Our Economy Is Suffering From Structural Weakness- Prez Akufo-Addo


President Akufo-Addo has indicated that the Ghana’s economy is currently suffering from another structural weakness, which must be addressed with urgency.

According to him, Ghana has the second largest economy in West Africa, but with the lowest tax-to-GDP ratio of some twelve percent (12%), within the context of an average of eighteen percent (18%) in the ECOWAS Region.

“It is essential for our future, if we are to realize our goal of a Ghana Beyond Aid, that we make rapid strides to meet the eighteen percent (18%) and even higher target, to strengthen our self-reliance and our capacity to finance our development”.

President Akufo-Addo who said this when speaking at the 38th National Farmers Day Celebration in Koforidua, the Eastern Regional capital added that “It is in this light that I am calling strongly for support for the measures that the Minister for Finance outlined in the budget proposals, which will enhance significantly revenue mobilization. It should be obvious to all of us by now that we can only rely on ourselves to build the Ghana we want”.

Speaking further, he called on Ghanaians, in these difficult times, to support these fiscal measures that the Government has proposed for approval by Parliament, to enable us to achieve the goal of restoring macroeconomic stability and promoting inclusive growth, whilst protecting the poor.

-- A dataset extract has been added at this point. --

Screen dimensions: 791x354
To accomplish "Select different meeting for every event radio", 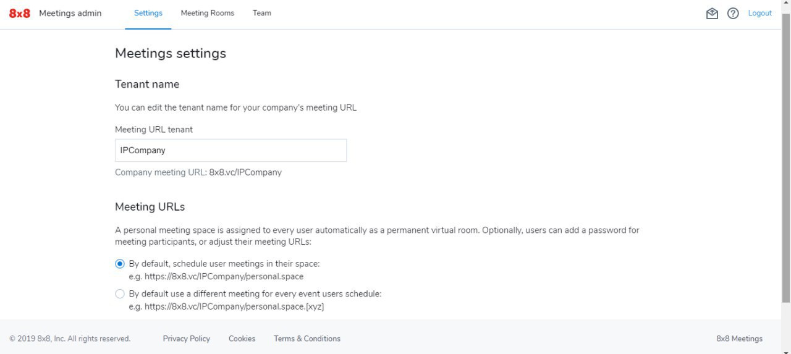I will pyautogui.click(x=120, y=294).
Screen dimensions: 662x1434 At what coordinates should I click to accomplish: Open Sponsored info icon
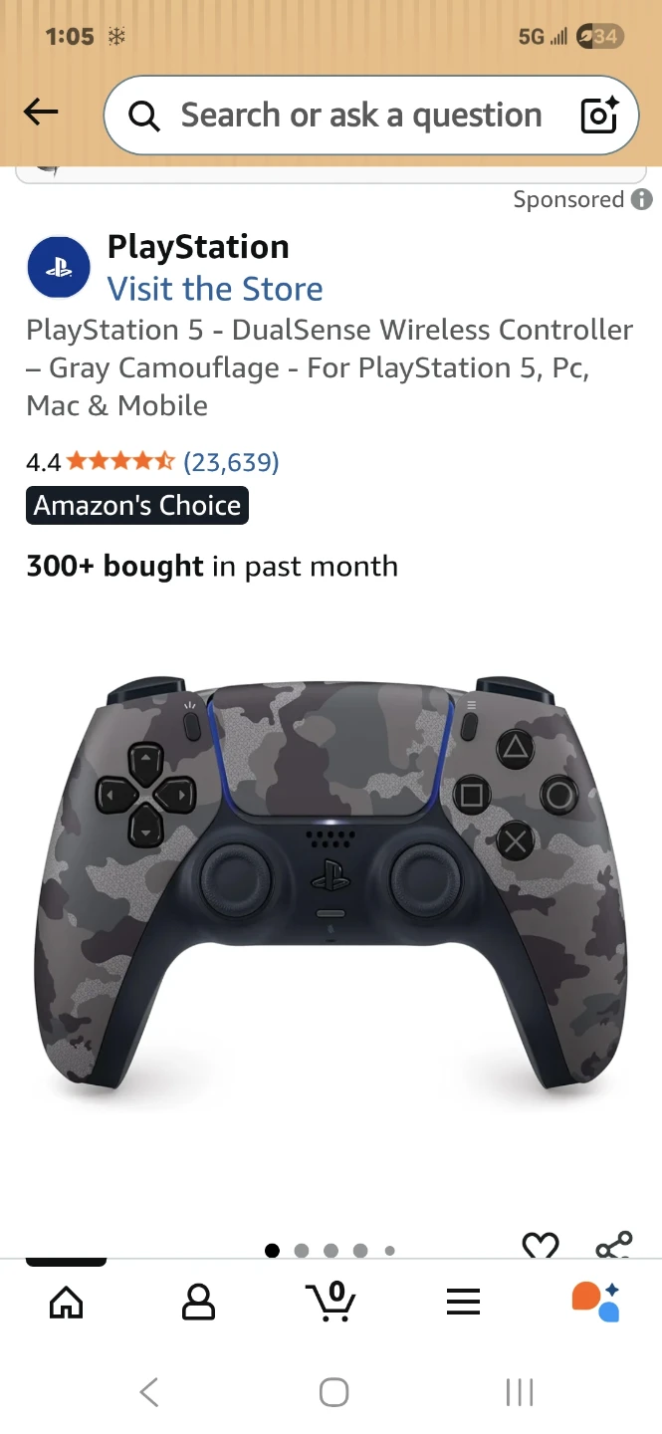642,199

He also appealed to Organised Labour, to help the government to build a strong Ghanaian economy, to continue its dialogue with its Social Partners to find rapidly an acceptable solution to the ongoing salary negotiations, a solution that is realistic and fair.

He added that the 2023 Budget presented to Parliament by the Minister for Finance seeks to address these economic challenges through several very difficult, but necessary measures.

“These measures include a debt operation to address our fiscal and debt sustainability concerns. Debt operations alone will not be enough to address the debt sustainability concerns,” he stated.

He also noted that “it’s for this reason why we are complementing the debt operations with fiscal adjustments, through improvement in revenue collection and expenditure rationalization measures, to promote debt and fiscal sustainability. This is why the Minister for Finance outlined several revenue and expenditure measures for the consideration and approval of Parliament”.

He added that these revenue measures include a proposed increase in VAT rate by 2.5%, the review of the e-Levy rate from 1.5 percent to 1 percent and removal of the one hundred cedis (GH¢100) threshold; removal of selected VAT exemptions; implementation of the VAT e-invoicing system; revision of selected excise taxes; complete removal of discount on benchmark values; implementation of the unified property rate collection; and review of the National Fiscal Stabilisation Levy (NFSL) to include all entities which are critical in supporting the fiscal consolidation process”.

President Akufo-Addo also outlined that the fiscal adjustment envisaged is not only on the revenue side but also on the expenditure side.

He said Government is proposing significant expenditure rationalization measures, including a lowering of the cap on transfers to earmarked funds from 25 percent to 17.5 percent; a review of Government flagship programs to reflect relevance, promote efficiency, and ensure value for money; continuing with the thirty percent (30%) cut in the salaries of him and his appointees, to manage the public sector wage negotiations and hiring within budgetary constraints; and integrate the public procurement approval processes with GIFMIS and budget allocation.

He said other key public expenditure measures seek to demonstrate the government’s burden-sharing in addressing the economic challenges facing us.

He concluded that his government is optimistic that all these fiscal measures, together with the debt operations and the implementation of key structural reforms will eliminate the structural bottlenecks in the economy outlined in the 2023 Budget, which will go a long way to address the economic challenges.